Joelton Mayfield
Intimate performance by singer‑songwriter Joelton Mayfield presenting songs from his debut LP Crowd Pleaser
By the winter of 2021, Joelton Mayfield had done nearly a decade of work to prepare his debut LP, Crowd Pleaser. As a teenager, he’d toiled for years as the music director of his Texas church, despite extreme doubts about Christianity’s role in his life and his role in Christian life. He’d then shipped off to Nashville, hoping to earn a music business degree in the city where they seem to be factory-made. He’d instead switched to English, studied the more mature songwriters around him, joined a series of college bands, and drifted into the edges of the city’s indie rock and alt-country enclaves, building a patchwork of players he trusted.
Crowd Pleaser documents the widening chasm between Mayfield, the sheltered Texas kid, and Mayfield, the burgeoning songwriter indulging in all the music, movies, relationships, books and conversations that came with leaving his sheltered early life. His sense of the bigotry, misogyny, and myopia he’d left behind sharpened, too. These songs are a map of an unraveling and the concomitant reformation, as he sorts through hypocrisies, doubts, and disappointments and does his best to make sense of them. Throughout Crowd Pleaser, Mayfield returns to the line “God’s children never grow up.” It’s as if he’s finally admitting not only that he was cast out of the garden long ago but also that there may never have been a garden at all, that you have to move along to find out.

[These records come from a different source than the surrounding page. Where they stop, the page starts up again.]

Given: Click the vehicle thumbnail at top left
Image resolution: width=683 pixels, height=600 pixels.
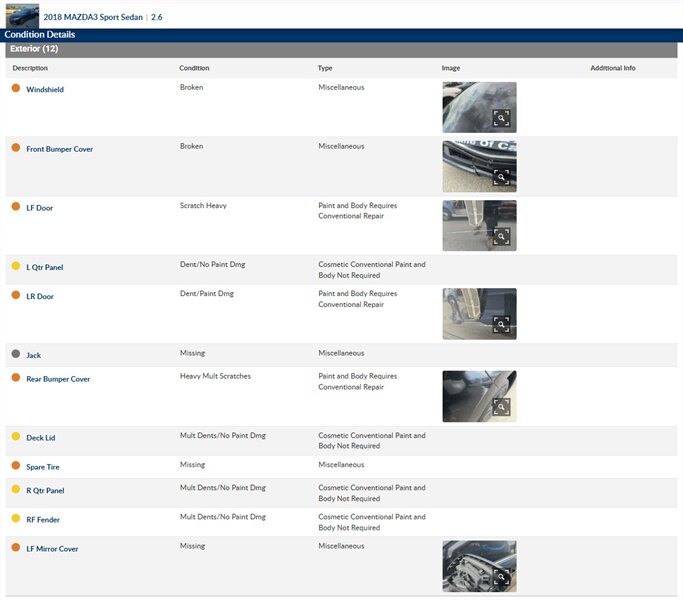Looking at the screenshot, I should click(22, 16).
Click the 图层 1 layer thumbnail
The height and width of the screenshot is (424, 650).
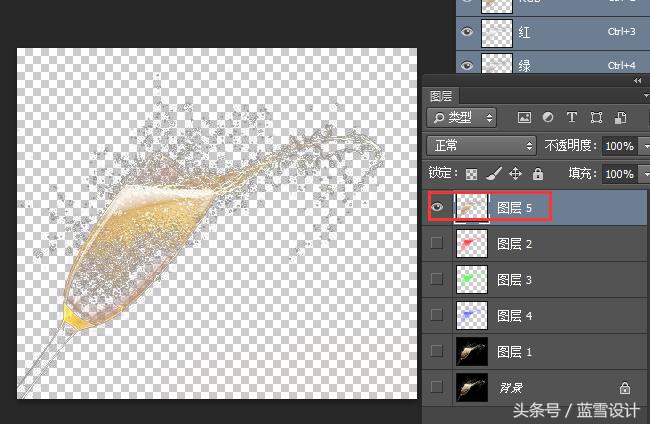point(471,351)
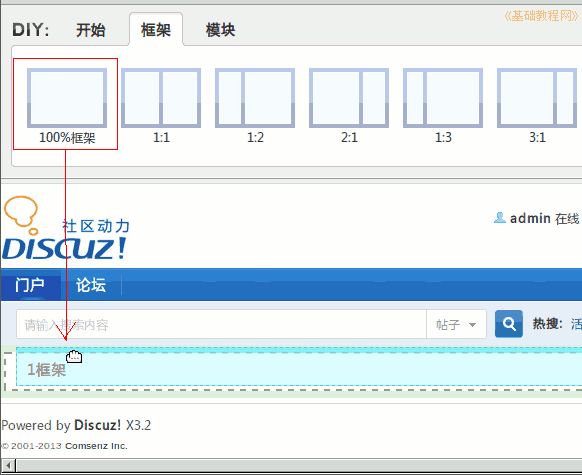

In 2024, a year before Crowd Pleaser was even ready for release, Mayfield opened several shows for two heroes—John Darnielle, of the Mountain Goats, and John Moreland. Both have used songwriting to stare into personal voids, to stand at the edge of some never-ending abyss and tell the truth about what they’ve seen down there. Mayfield is a new member of that tradition, having put some of the most difficult lessons he’s learned in life to paper and then gathering his friends to help animate them, to turn them into these songs meant to be shared like communion. “God’s children never grow up,” goes that refrain. Yes, some of them just grow into something unexpected: songwriters able to relay the good news that can exist in passing through the hardest of times and emerging on another side, able to sing about it.